Practical Guide to Building Multi-Agent Collaborative Applications with CrewAI + FastAPI
Practical Guide to Building Multi-Agen…
Practical guide to building multi-Agent systems with CrewAI and packaging them as FastAPI services
This article details how to build a multi-Agent collaborative system using the CrewAI framework, explaining the four core concepts of Agent, Task, Process, and Crew. Through a research report generation case study, it demonstrates the complete workflow from defining Agent roles to FastAPI service packaging. The project supports three model integration methods: GPT, domestic Chinese LLMs (One API forwarding), and local Ollama. Real-world testing shows GPT-4o-mini performs best, while local 7B models are insufficient.
Introduction
In the field of AI Agent development, enabling multiple Agents with different roles and skills to work collaboratively has always been a core challenge. Multi-Agent Systems (MAS) represent a classic research direction in artificial intelligence, with the core idea of decomposing complex problems into multiple subtasks completed collaboratively by intelligent agents with different specializations. Before the rise of large language models, MAS was primarily applied in areas like robot control and distributed computing. With the emergence of powerful LLMs like GPT-4, LLM-based Agents gained natural language understanding, reasoning, and tool-calling capabilities, making it possible to build truly "intelligent" multi-agent systems. Frameworks like CrewAI, AutoGen, and LangGraph are products of this trend, and CrewAI was specifically designed to solve this problem — it allows developers to define multiple Agents, assign them different roles, goals, and tasks, and ultimately accomplish complex workflows through collaboration.
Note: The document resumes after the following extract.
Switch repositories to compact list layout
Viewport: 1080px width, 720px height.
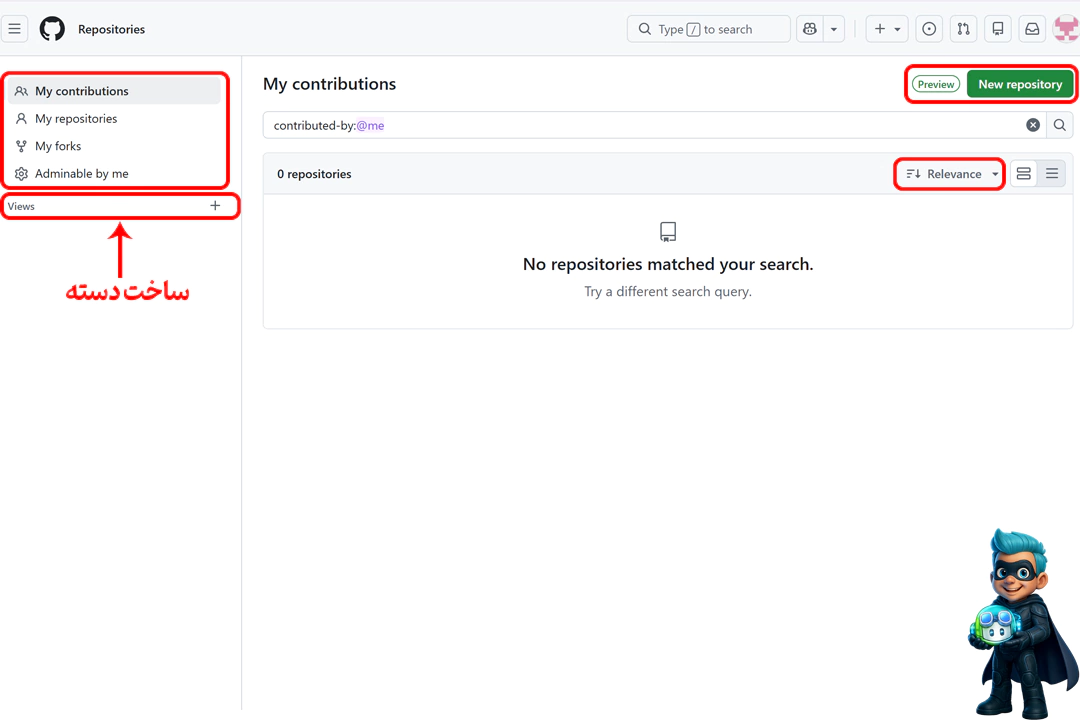click(x=1052, y=173)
This article provides a detailed walkthrough of building a multi-agent collaborative system using CrewAI, combined with FastAPI to package it as an externally accessible API service. The solution supports three integration modes: GPT, domestic Chinese LLMs (Tongyi Qianwen), and local open-source models (Ollama), offering strong practicality and extensibility.
CrewAI Core Concepts Explained
To use CrewAI effectively, you first need to understand its four core concepts: Agent, Task, Process, and Crew.
Agent: Roles in the Team
An Agent is an autonomous controllable unit in CrewAI, analogous to a team member. Each Agent has three key attributes:
- Role: The Agent's functional position in the team, such as "Data Researcher" or "Report Analyst"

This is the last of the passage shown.